= Beginning of Section =
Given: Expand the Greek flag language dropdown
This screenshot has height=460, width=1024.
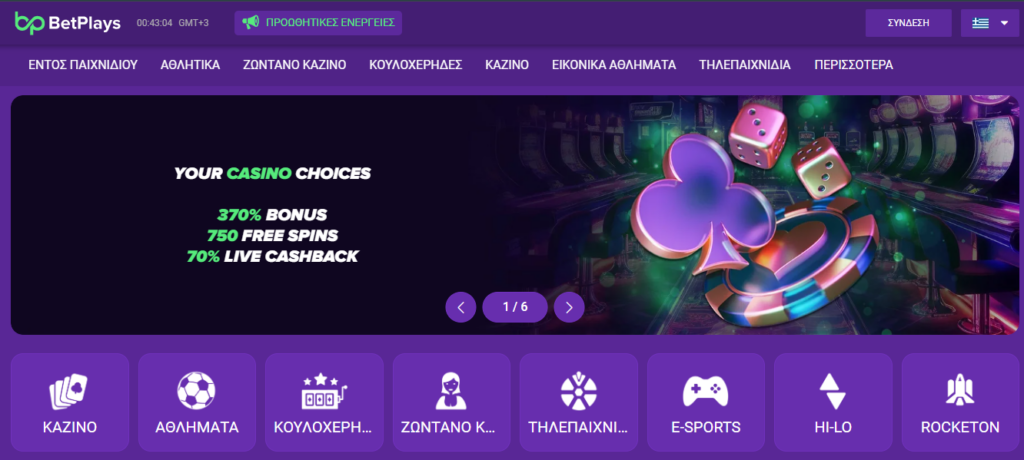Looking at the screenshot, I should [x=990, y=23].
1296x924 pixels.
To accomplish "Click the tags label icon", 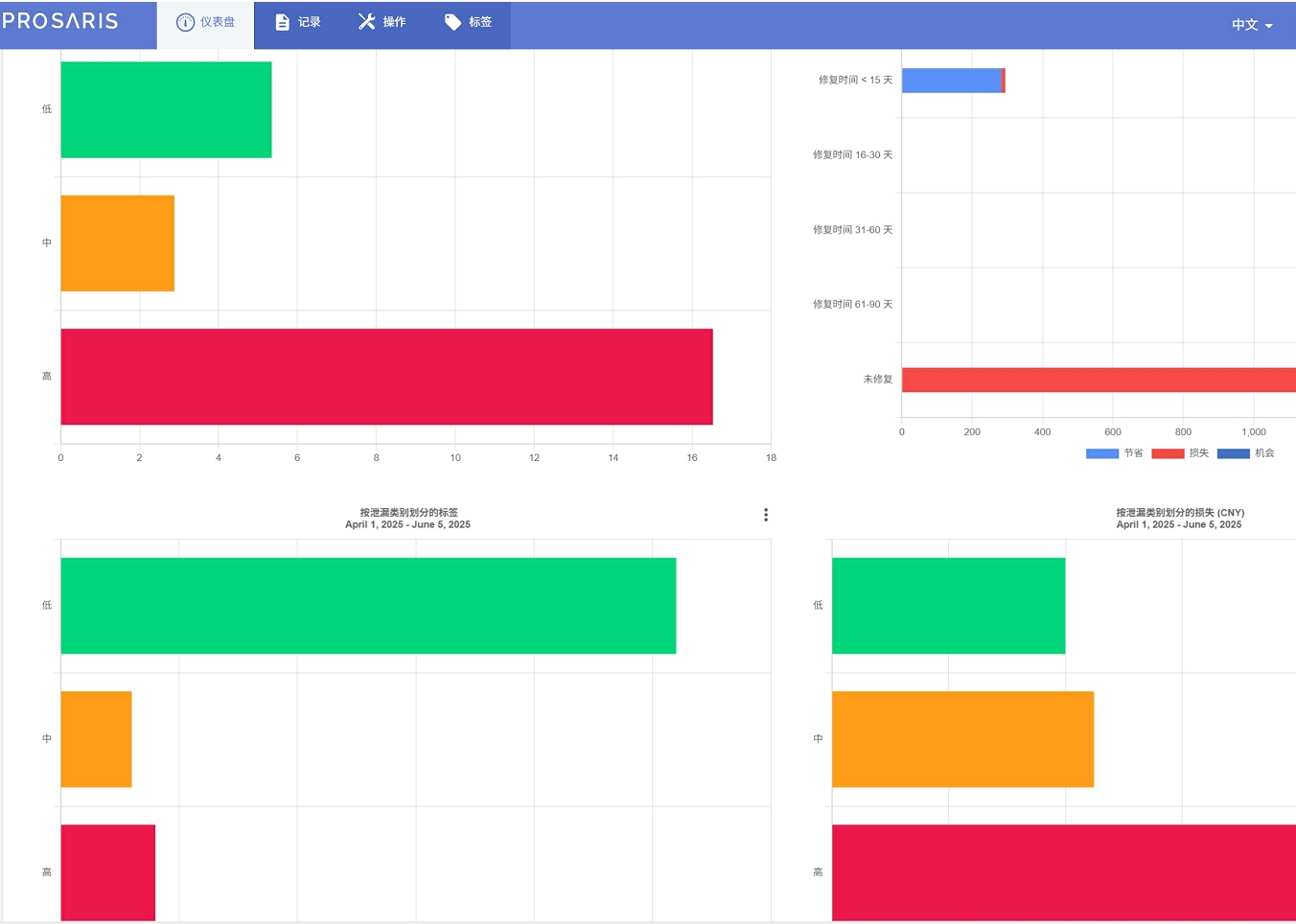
= End of Section =
> _Exercise description_:
Transcribe the entries above word for word, but leave every picture out of your copy.

> _Response to the task_:
Given: Expand the Greek flag language dropdown
This screenshot has height=460, width=1024.
Looking at the screenshot, I should [x=990, y=23].
1296x924 pixels.
To accomplish "Click the tags label icon", 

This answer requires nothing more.